*Task brief*:
Look through the entries for the string "agent", and copy each line that holds it.

START Available data

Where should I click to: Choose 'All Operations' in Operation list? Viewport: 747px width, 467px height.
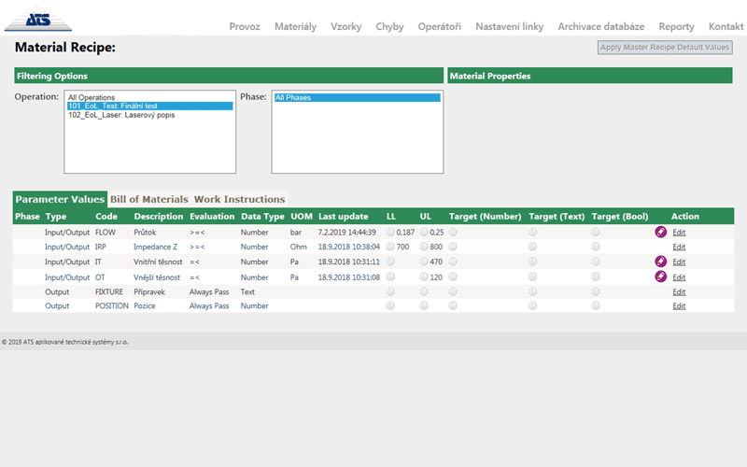point(92,97)
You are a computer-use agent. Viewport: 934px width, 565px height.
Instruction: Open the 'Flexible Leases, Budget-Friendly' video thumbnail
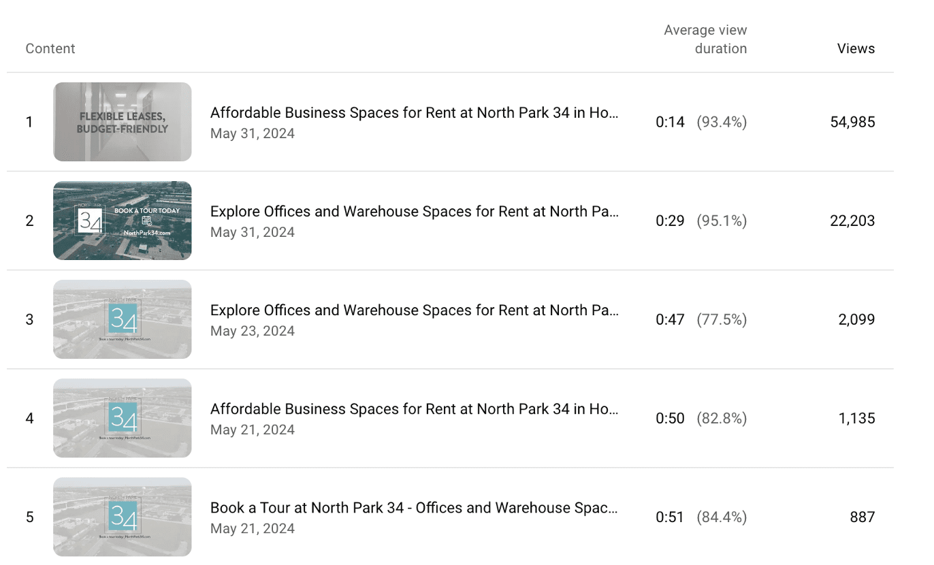122,121
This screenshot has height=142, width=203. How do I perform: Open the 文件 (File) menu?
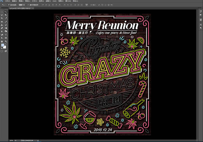point(8,1)
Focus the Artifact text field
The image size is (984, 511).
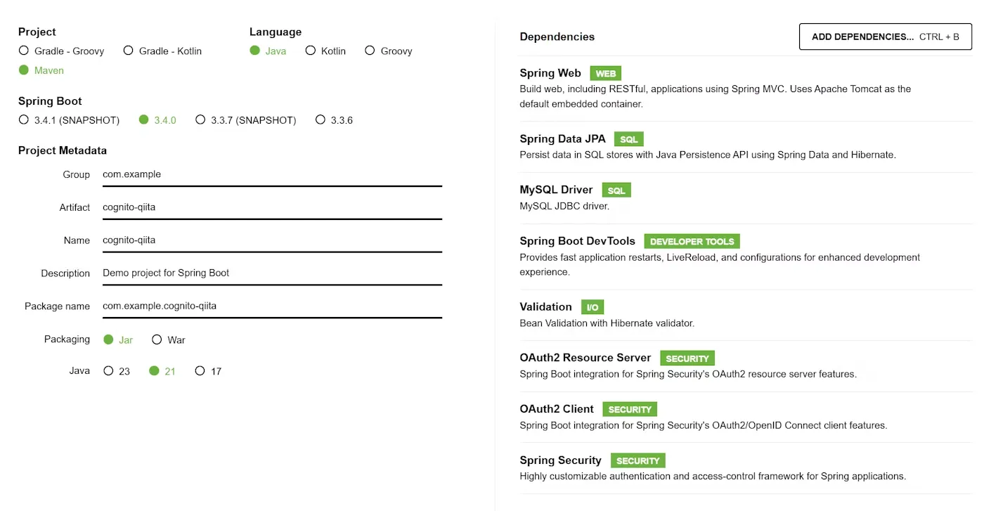(x=272, y=207)
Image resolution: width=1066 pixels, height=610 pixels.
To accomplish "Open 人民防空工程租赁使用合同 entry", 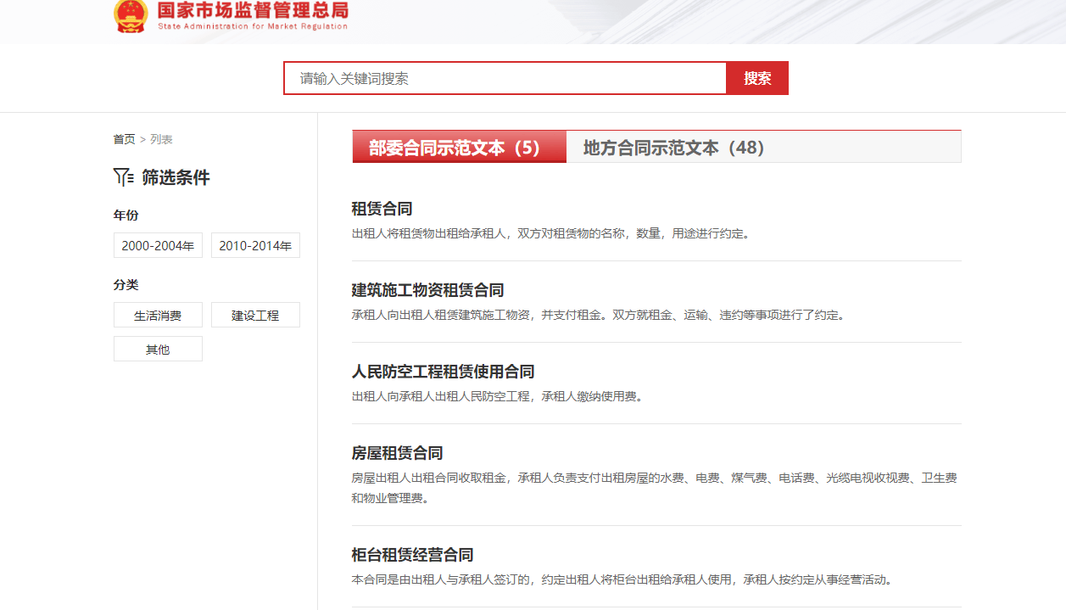I will tap(443, 372).
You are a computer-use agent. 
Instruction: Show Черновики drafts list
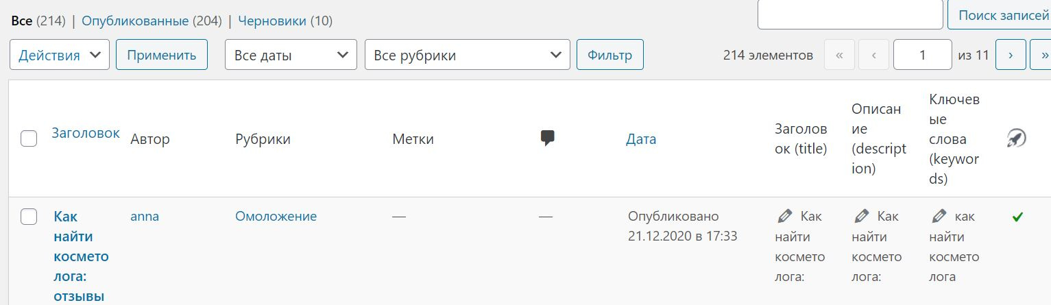pos(272,21)
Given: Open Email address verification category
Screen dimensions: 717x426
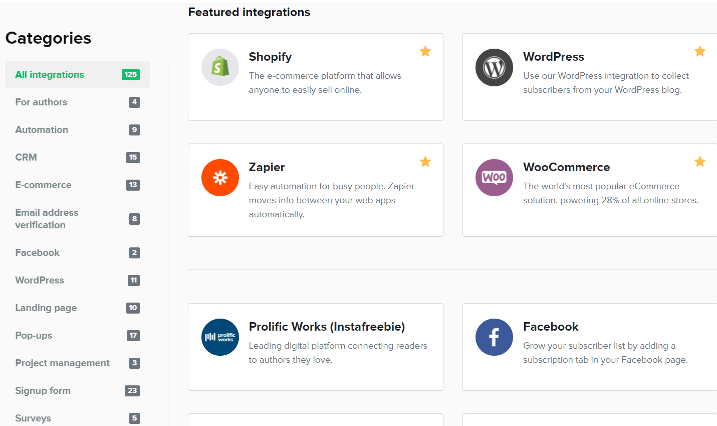Looking at the screenshot, I should point(77,219).
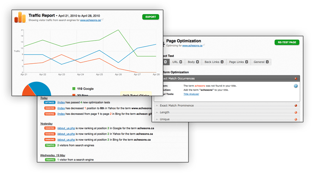Expand the Unique section
Screen dimensions: 313x174
point(165,119)
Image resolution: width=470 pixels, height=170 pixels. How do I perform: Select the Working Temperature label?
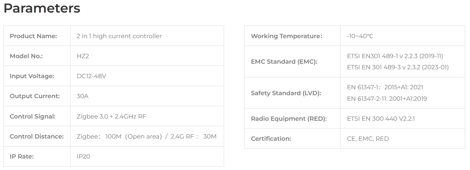coord(286,36)
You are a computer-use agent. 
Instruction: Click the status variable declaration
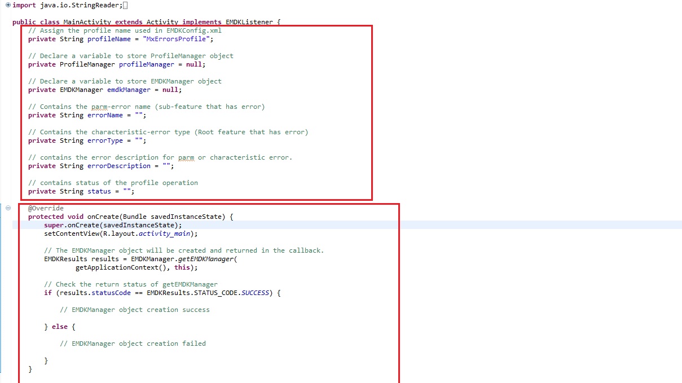point(99,191)
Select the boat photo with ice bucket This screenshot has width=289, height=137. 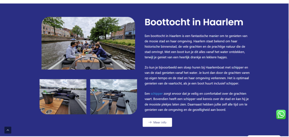pyautogui.click(x=63, y=97)
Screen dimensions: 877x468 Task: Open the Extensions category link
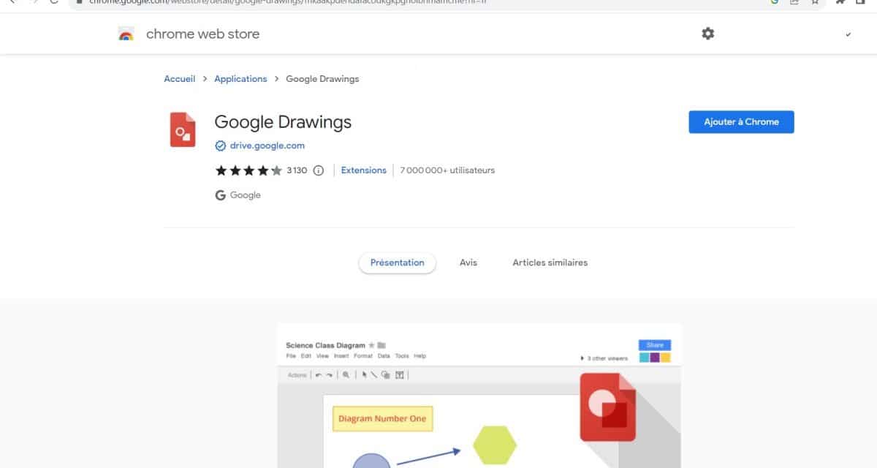tap(364, 170)
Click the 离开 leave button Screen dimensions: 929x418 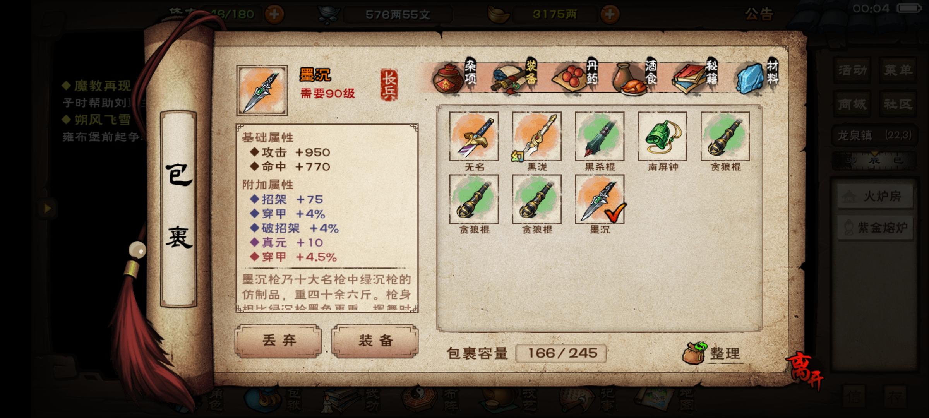point(804,372)
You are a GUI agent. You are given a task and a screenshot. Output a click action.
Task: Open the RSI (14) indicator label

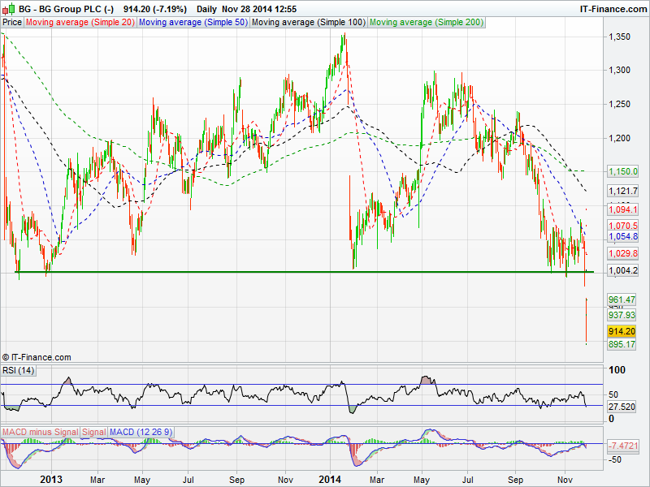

END Available data

*Exercise result*:
You are a computer-use agent. Viewport: 934px width, 565px height.
You are a computer-use agent. 
You are a computer-use agent. 
You are a GUI agent. You are given a task and a screenshot. Output a click action.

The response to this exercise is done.